This letter is from James, a slave of God and of the Lord Jesus Christ. I am writing to the twelve tribes — Jewish believers scattered abroad. Greetings! Dear brothers and sisters, when troubles of any kind come your way, consider it an opportunity for great joy. For you know that when your faith is tested, your endurance has a chance to grow. So let it grow, for when your endurance is fully developed, you will be perfect and complete, needing nothing. James 1:1-4
The first time I decided to run a 5k race, I went out and purchased a new pair of running shoes, some practical running attire, and then hit the road. How hard can it be, right?
Initially, the run didn’t feel too bad, but the further I went the harder it got…and the worse I felt. I finished my run that day walking and nauseous, and, boy, was I sore the next morning. What was the problem? I had a good pair of shoes, comfortable clothes, and the will to run, but I lacked a key element for success: endurance.
I had to readjust my thinking. I downloaded an app designed to slowly build up the strength needed to run a 5k. The program had me completing a combination of running and walking sessions for a certain amount of time several days a week.
As the weeks went by, the amount of time spent training grew longer. Additionally, as the program progressed, it had me walking less and running more. As I pushed through each session, something happened…I got stronger.
I noticed my runs weren’t making me nauseous any longer, my lungs didn’t burn quite so bad, my legs didn’t tire as quickly, and by the time I finished the program, I was able to run a full 5k. Over time and with practice, I had built up endurance.
Our faith, like our bodies, needs to be exercised in order to grow stronger.
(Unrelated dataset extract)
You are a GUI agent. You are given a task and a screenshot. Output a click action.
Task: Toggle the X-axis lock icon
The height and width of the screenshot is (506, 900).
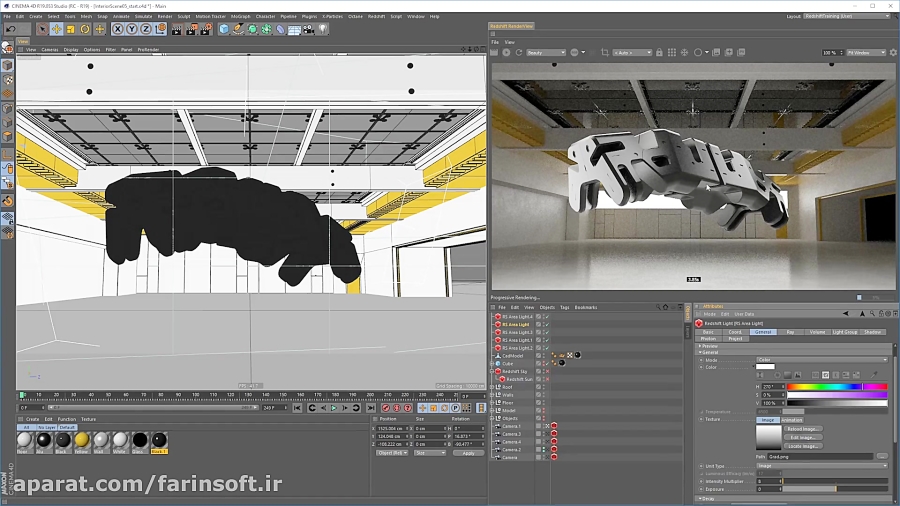tap(117, 30)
Just like it wasn’t enough to have the right shoes and clothing to be a successful runner, it isn’t enough to know God’s Word and promises. There must be application.
Application is where the rubber meets the road, as they say. It’s where what we know to do becomes what we are able to do. I could have read every book published on running a 5k, I could have talked with countless successful 5k runners, but until I got my own body out onto the pavement and began pushing through the training sessions, I was never going to grow as a runner.
James tells us it is a similar process with our faith. The various troubles filling our days become the means through which God grows our spiritual endurance. As we push through the daily testings and temptations with obedience, surrender, and trust in God and His promises, our faith muscles get stronger.
Knowing God’s Word is important, but until we begin to live in the daily application of God’s Word, we are not going to grow as Christians.
I used to see trials and temptations as stumbling blocks to the happy, comfortable life I desired. When troubles came, I resented them and sometimes felt as if God had forgotten me, was upset with me, or was failing me, but James gives us a different picture.
God didn’t leave us in this world to be Christian couch potatoes. We each have a race to run. One that is specifically designed for us. If we’re going to run our races well, we’ll need to grow in endurance. The testings and trials that come to us, from minor inconveniences to major suffering, are where our faith is stretched and our endurance grown. God is at work in our troubles.
I believe this is what is meant in Romans 8:28 where we are told God will cause all things to work together for the good of those who love Him and are called according to His purpose. In Christ, our troubles are no longer just frustrating interruptions that trip us up in our pursuit of a comfortable life, but faith-growing opportunities that over time work together to grow our spiritual endurance and make us more like our Savior, Jesus Christ.
In Philippians 1:6, we are assured God will finish the good work He has begun in us. What is this good work? Is it the work of happiness that He has begun in us or the work of comfort? No, it’s the work of faith. God will complete the good work of faith in us…a work He began at the moment of our salvation.
In order to complete this work, He will allow into our lives certain hills and valleys, certain twists and turns, so that our spiritual endurance will grow until it is fully-developed. We call this process sanctification or the purification of our faith. When our endurance is fully developed, we will be whole and complete.
This is why we can consider it great joy when troubles come, not because the troubles themselves are enjoyable or even good, but because they have a purpose: to grow our spiritual endurance. We can trust God to work in us something glorious and of eternal value.
Friend, no one runs a race to be happy and comfortable along the way, but everyone runs a race for the joy awaiting them at the finish line. We embrace the pain of the training and the difficulty of the course because we know the end will be worth it.
For our present troubles are small and won’t last very long. Yet they produce for us a glory that vastly outweighs them and will last forever! So we don’t look at the troubles we can see now; rather, we fix our gaze on things that cannot be seen. For the things we see now will soon be gone, but the things we cannot see will last forever. 2 Corinthians 4:17-18
I don’t know what troubles you are facing today, but I know you have them. I have troubles, too. There is nothing wrong with asking God to intervene and deliver us, but let’s also ask God to help us not waste our troubles. Let’s ask Him for eyes to see the endurance-growing opportunities embedded in our difficulties and to not only bring us through the valley but to bring us through the valley changed…more like His Son.